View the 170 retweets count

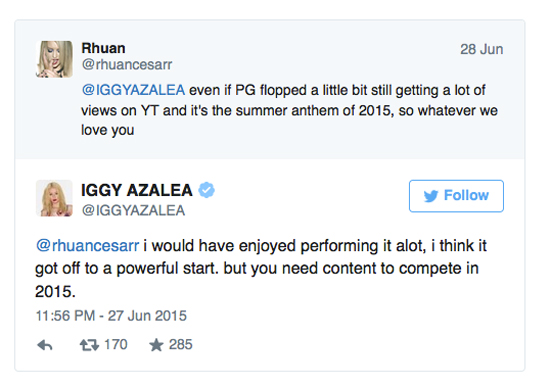pyautogui.click(x=116, y=345)
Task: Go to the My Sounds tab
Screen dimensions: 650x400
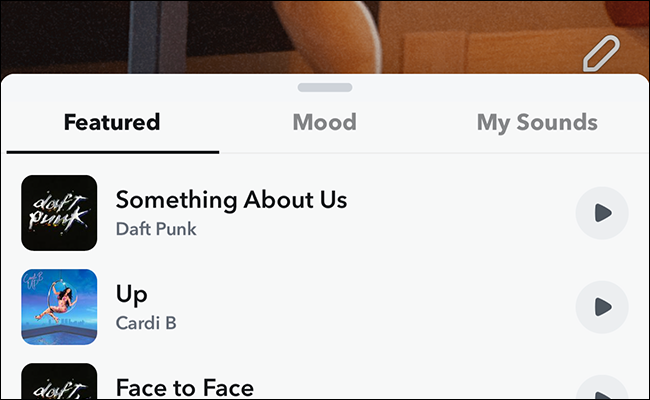Action: (x=537, y=123)
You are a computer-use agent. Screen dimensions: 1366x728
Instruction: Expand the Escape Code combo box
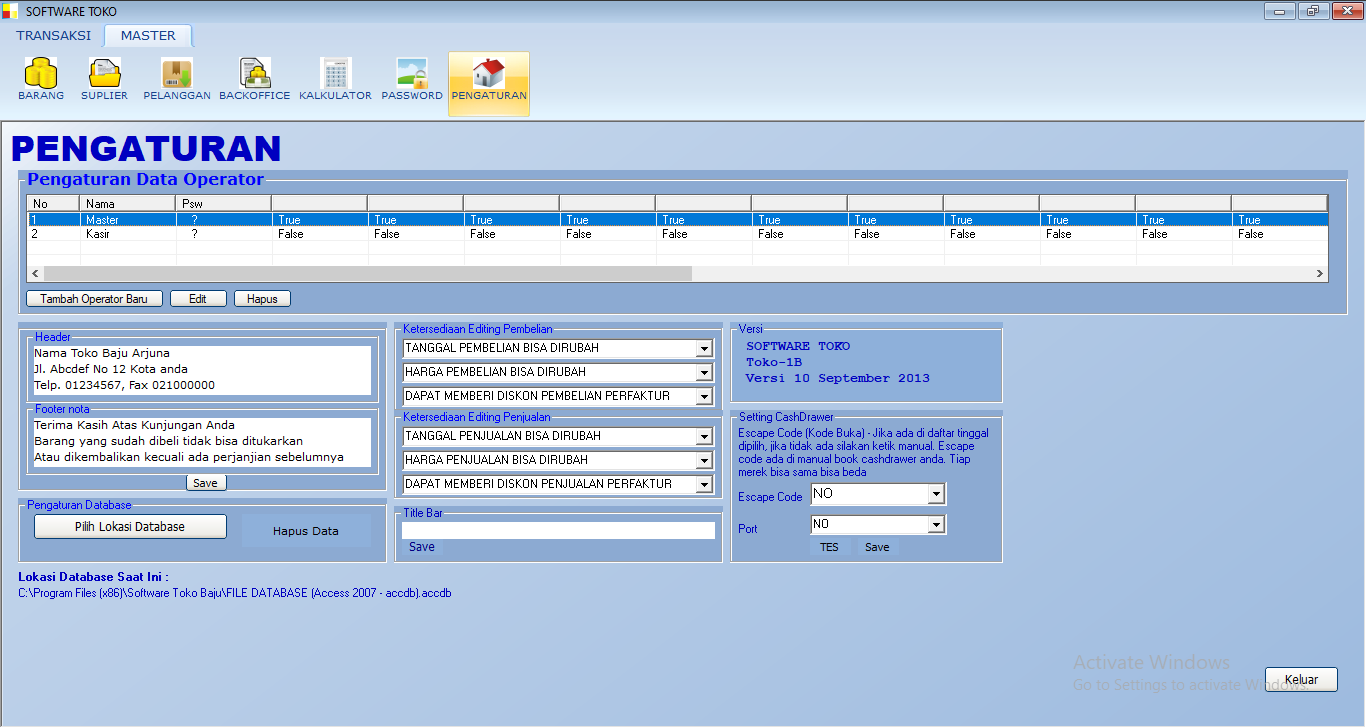tap(935, 494)
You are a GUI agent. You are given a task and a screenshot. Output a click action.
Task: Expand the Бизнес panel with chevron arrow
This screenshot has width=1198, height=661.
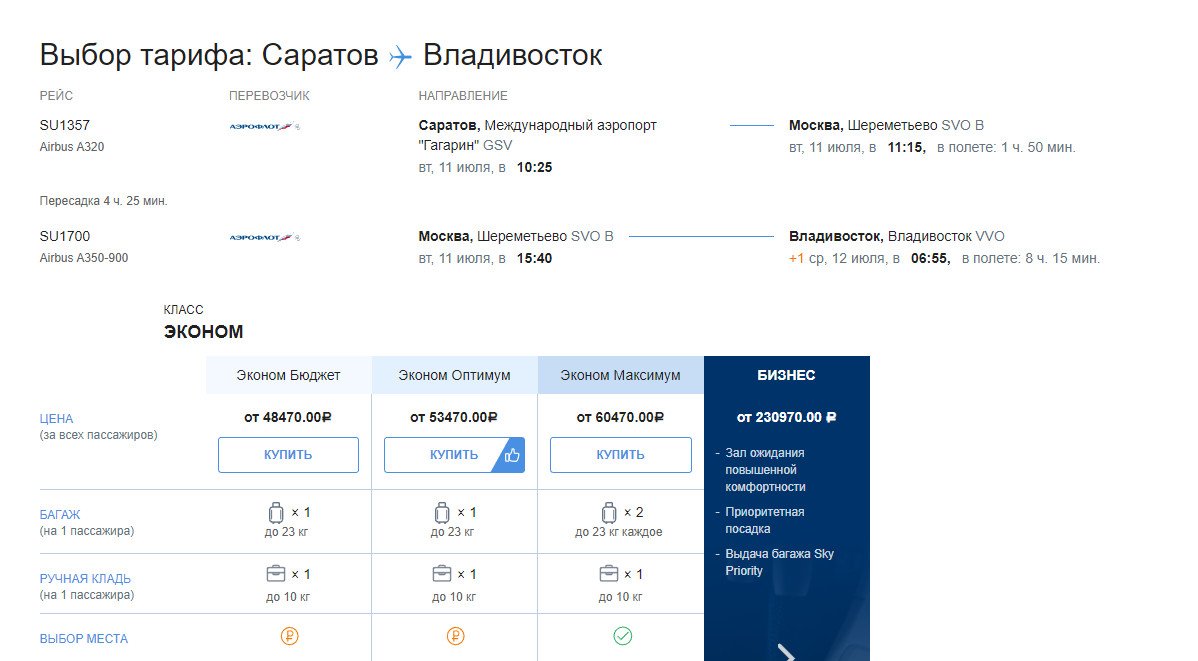coord(786,653)
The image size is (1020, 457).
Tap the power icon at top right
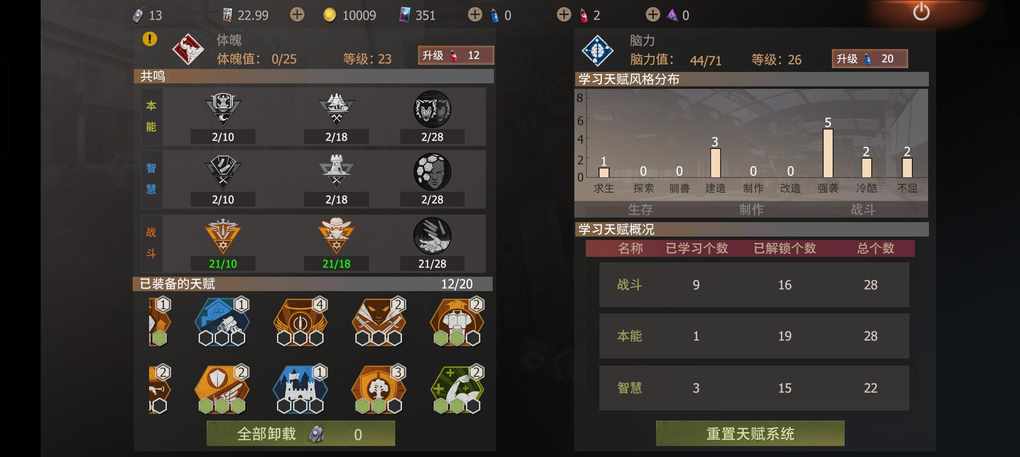(x=921, y=12)
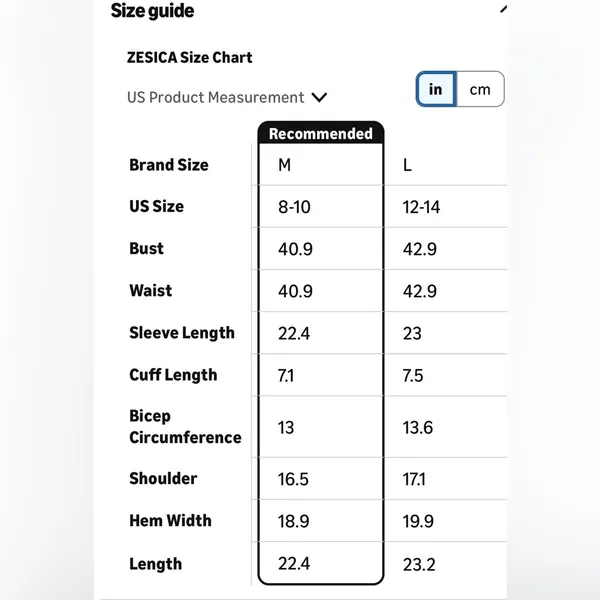Click the M Sleeve Length value 22.4
Screen dimensions: 600x600
293,333
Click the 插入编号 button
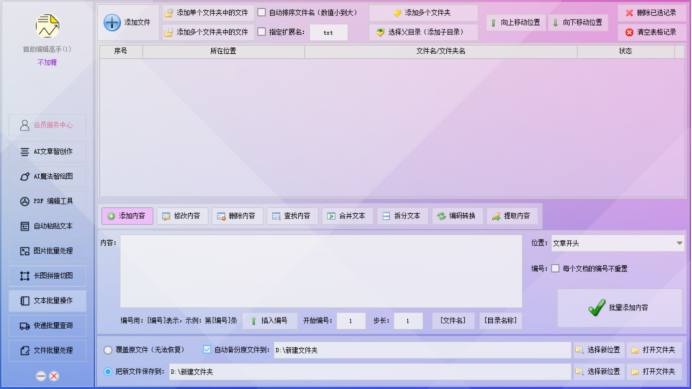This screenshot has width=692, height=389. (270, 321)
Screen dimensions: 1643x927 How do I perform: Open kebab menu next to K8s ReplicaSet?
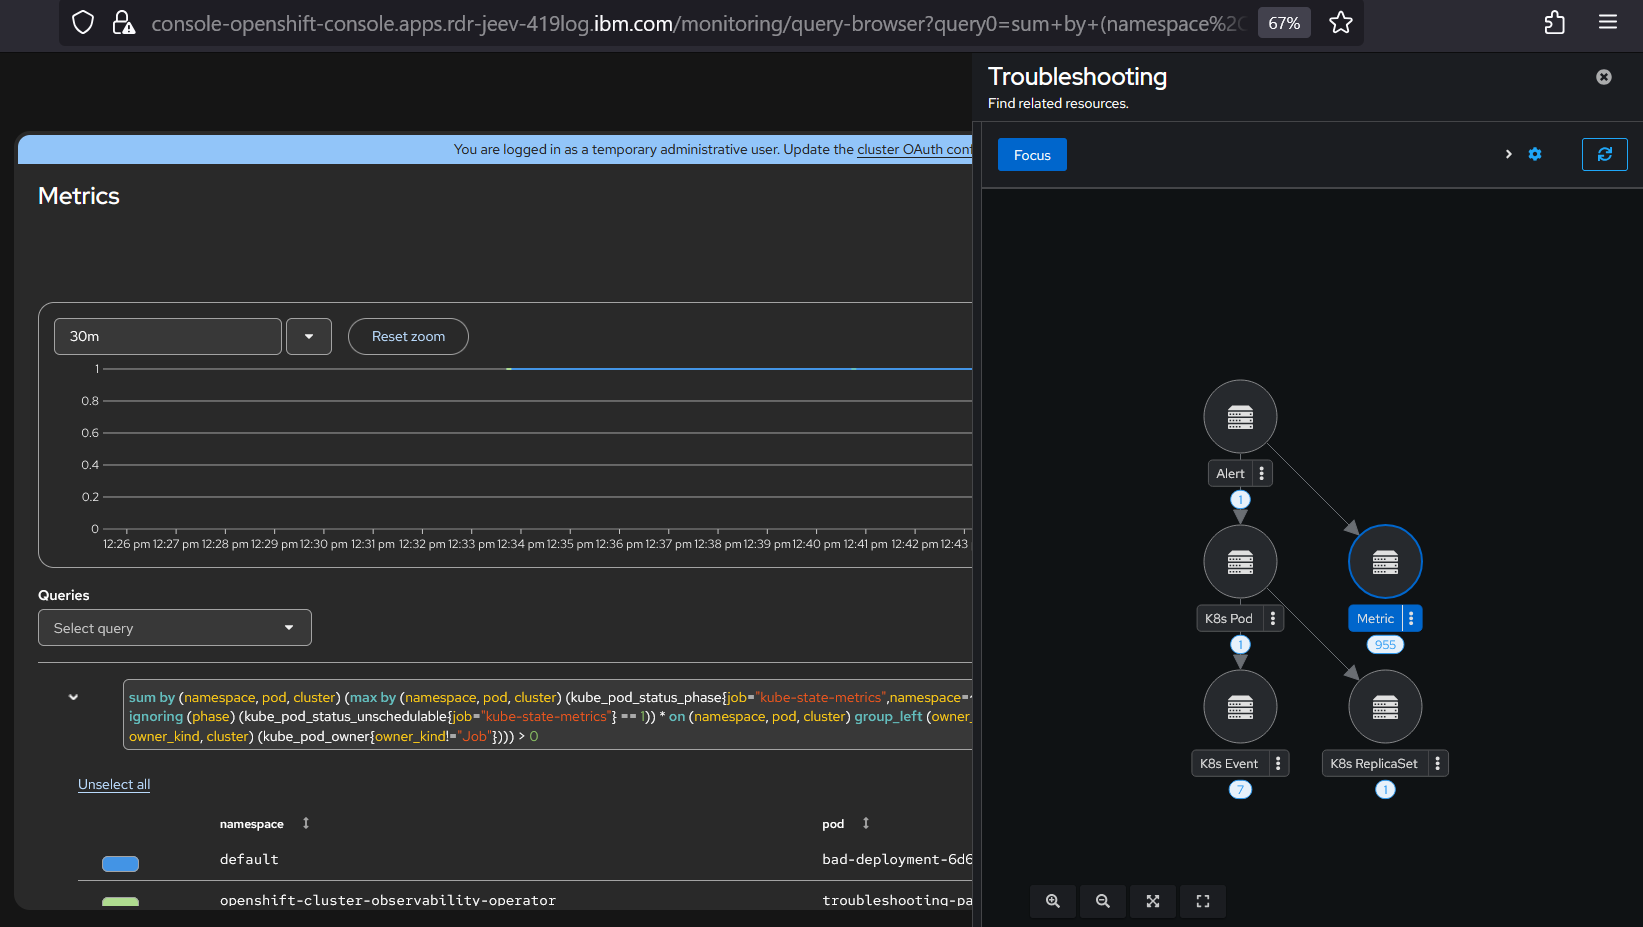[x=1438, y=764]
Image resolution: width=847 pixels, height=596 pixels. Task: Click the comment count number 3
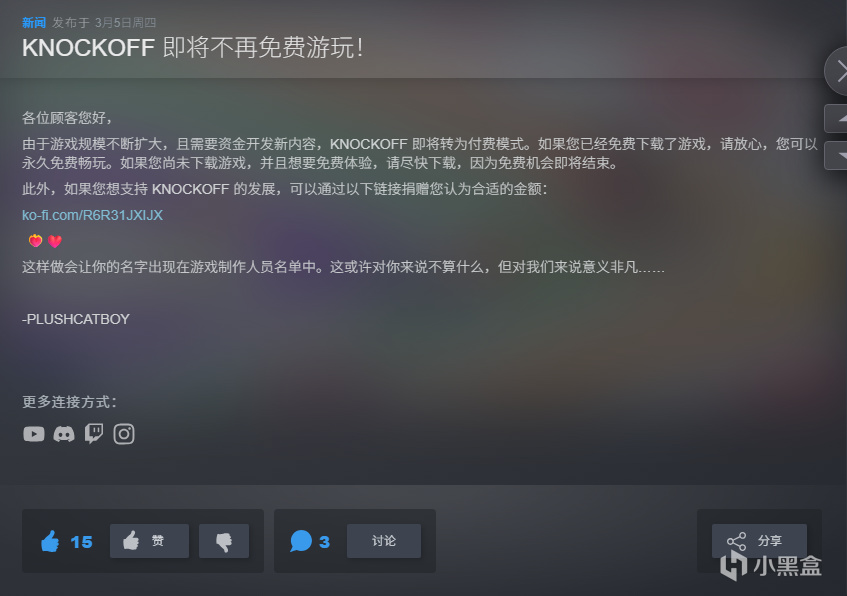324,542
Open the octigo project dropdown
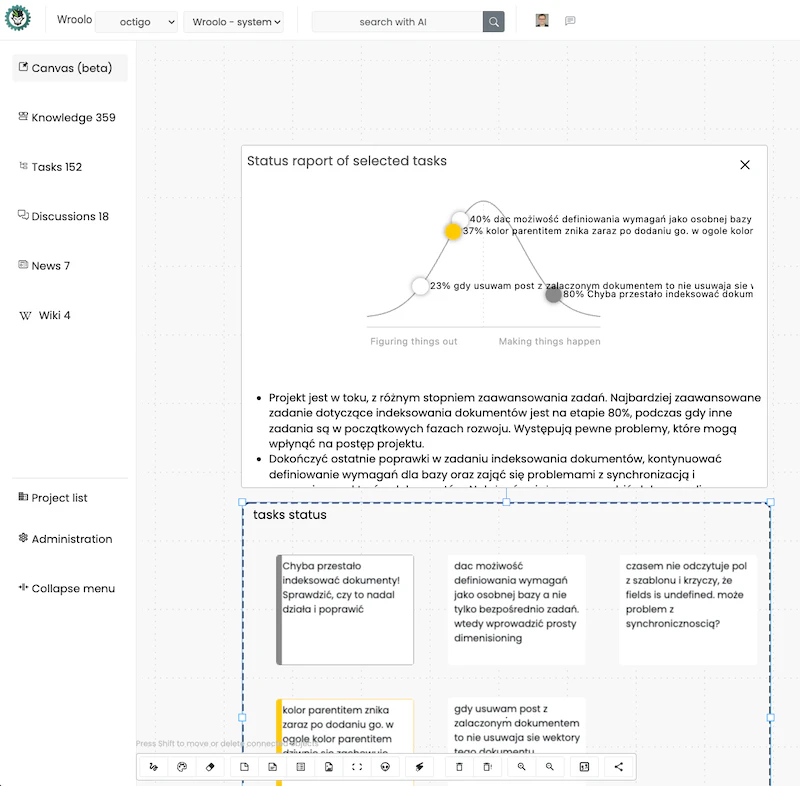 pyautogui.click(x=135, y=20)
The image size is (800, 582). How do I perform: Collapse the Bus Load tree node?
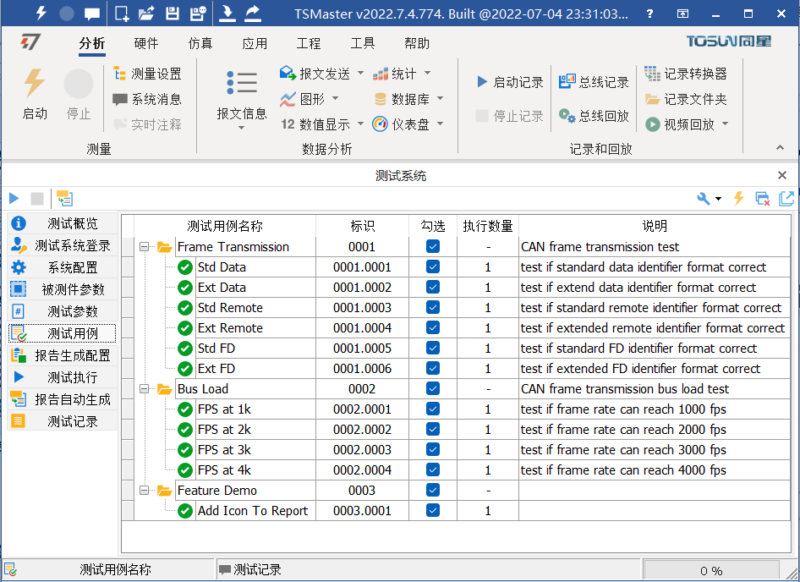[146, 389]
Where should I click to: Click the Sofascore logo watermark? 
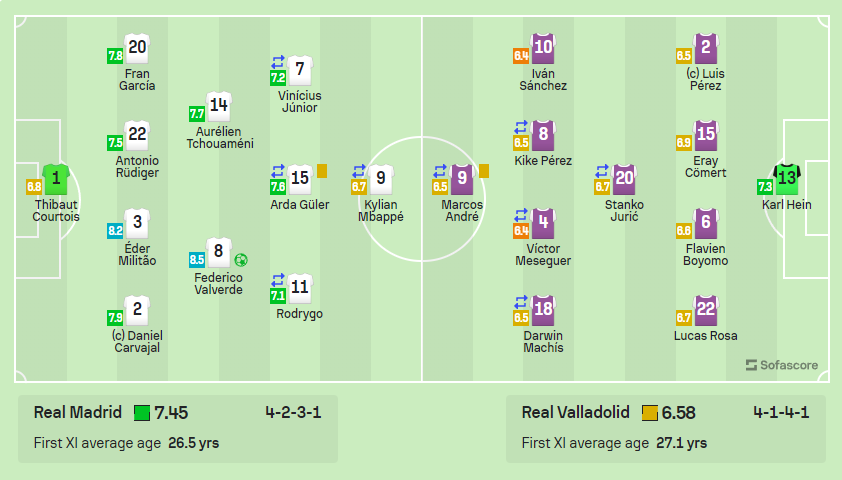click(782, 365)
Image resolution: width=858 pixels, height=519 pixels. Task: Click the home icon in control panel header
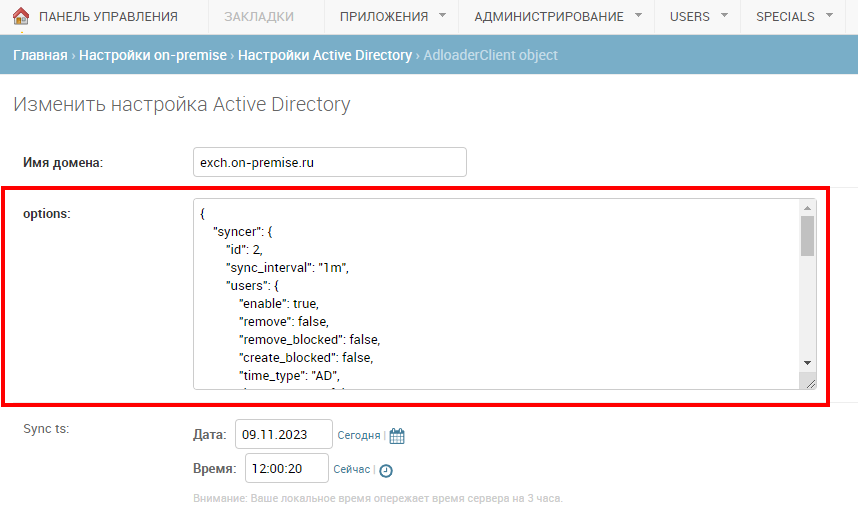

============================================================

Report the number of lines in the entries above that include the word "agent" and add nothing to it.

**ANSWER TO THIS PROBLEM**
2